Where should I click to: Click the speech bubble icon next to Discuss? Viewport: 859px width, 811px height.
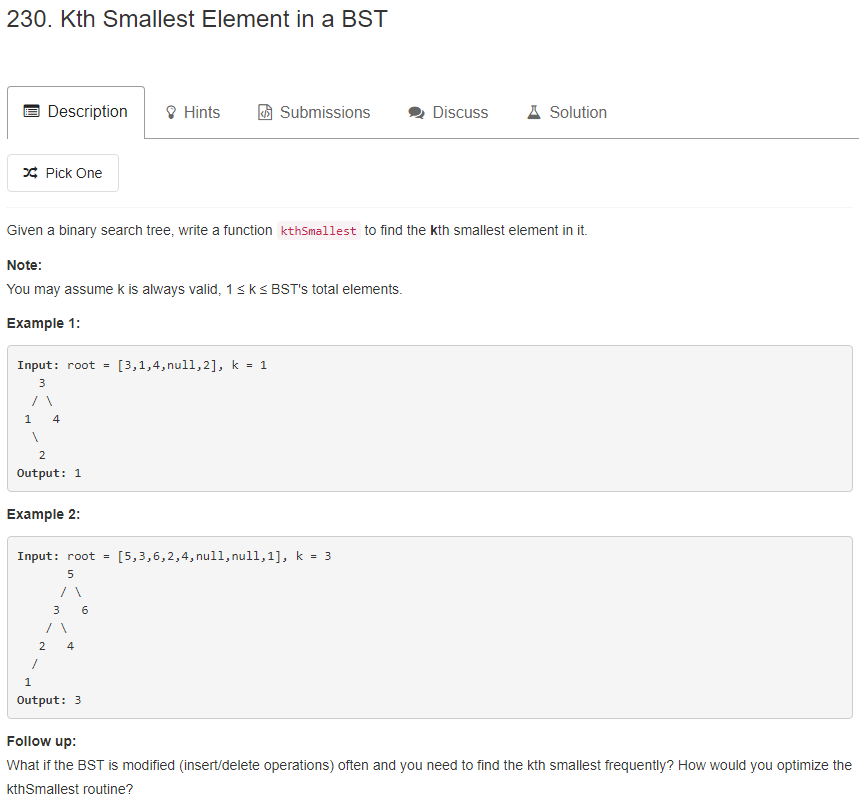click(x=415, y=112)
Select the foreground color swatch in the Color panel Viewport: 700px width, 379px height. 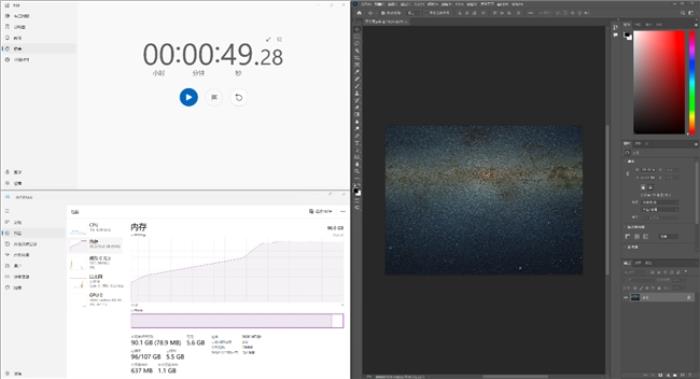(x=627, y=35)
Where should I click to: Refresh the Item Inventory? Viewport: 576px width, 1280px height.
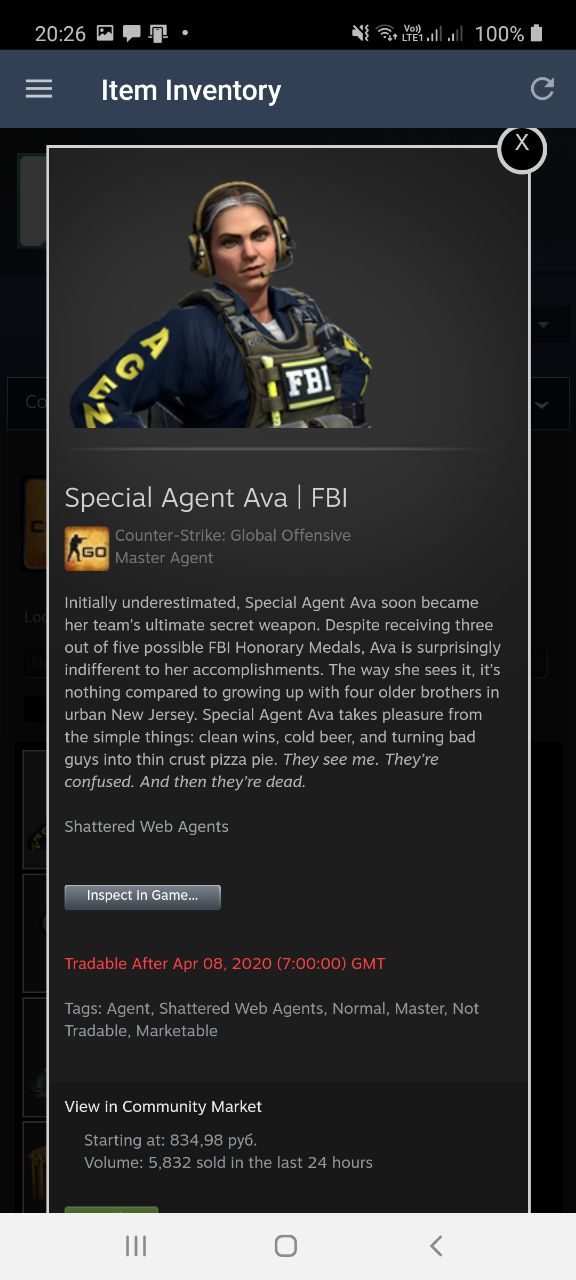coord(542,89)
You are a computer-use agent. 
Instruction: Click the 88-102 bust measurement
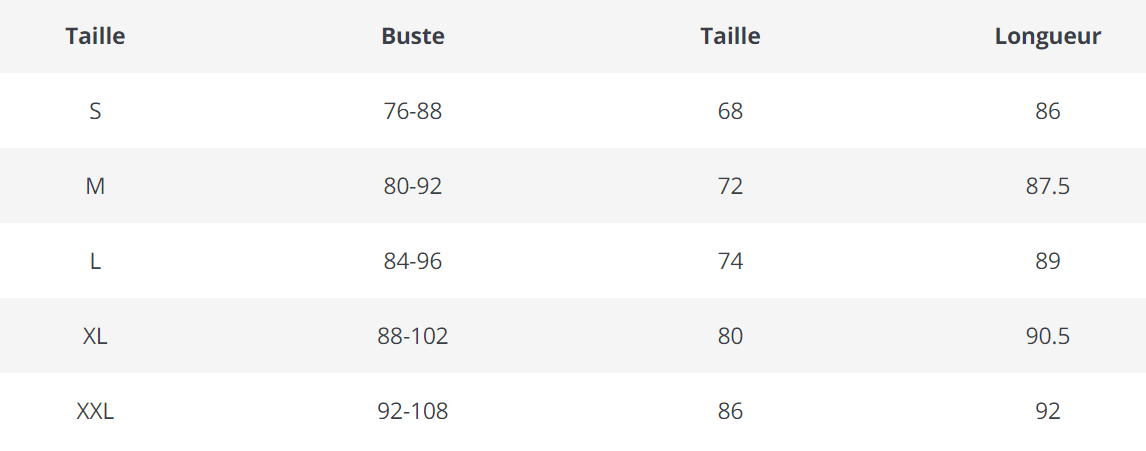(413, 336)
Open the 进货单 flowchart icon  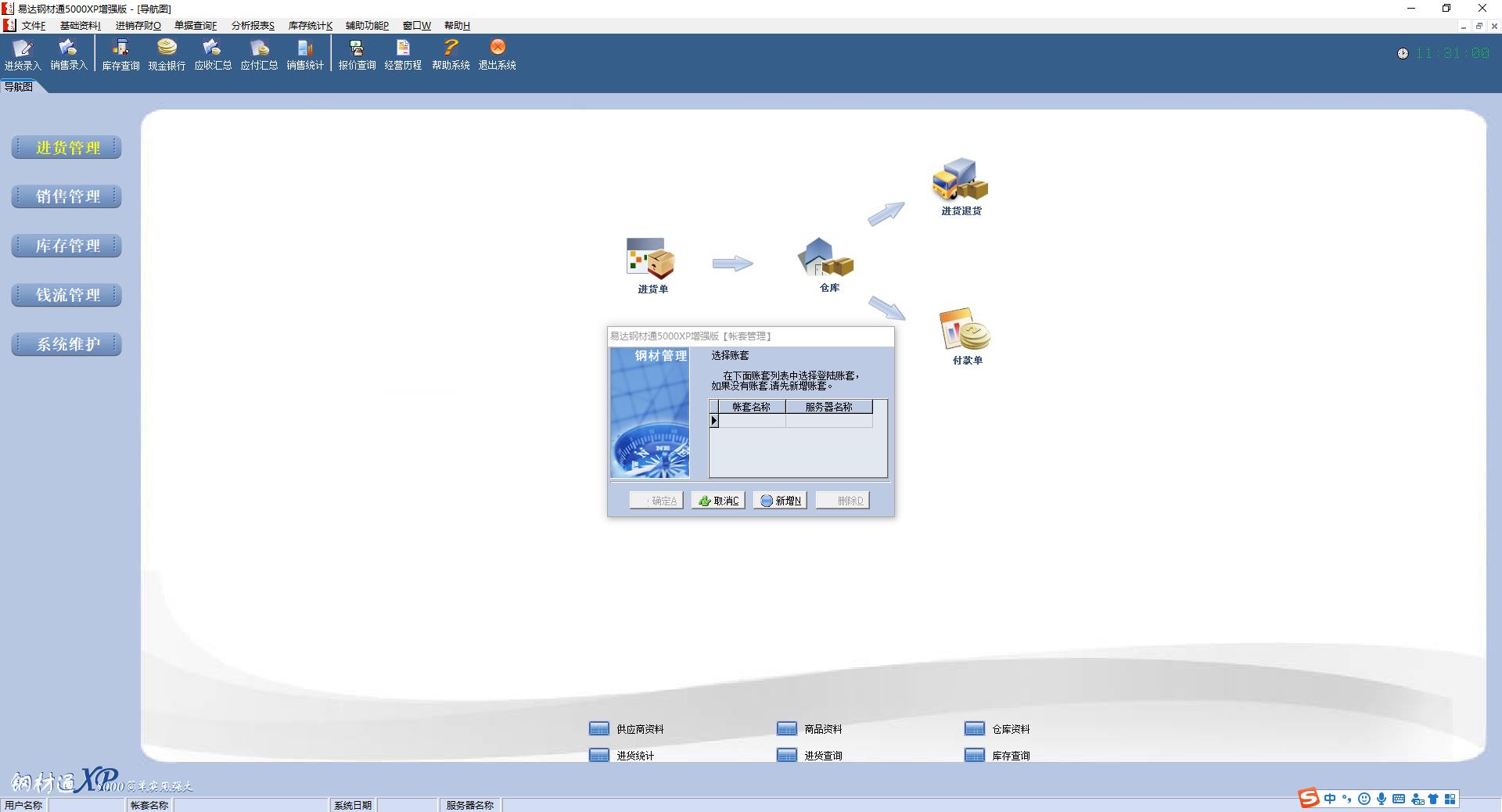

----------

:: Set task ::
Copy the items from the line with "Where should I click to: Refresh" through the end of the items, replacing "Instruction" with "Task" and leaving everything else unchanged. Leave the pictures out.

:: The completed task ::
Where should I click to: Refresh the Item Inventory? Viewport: 576px width, 1280px height.
coord(542,89)
You are a computer-use agent. 
Task: Click the 88-102 bust measurement
(413, 336)
Open the 进货单 flowchart icon  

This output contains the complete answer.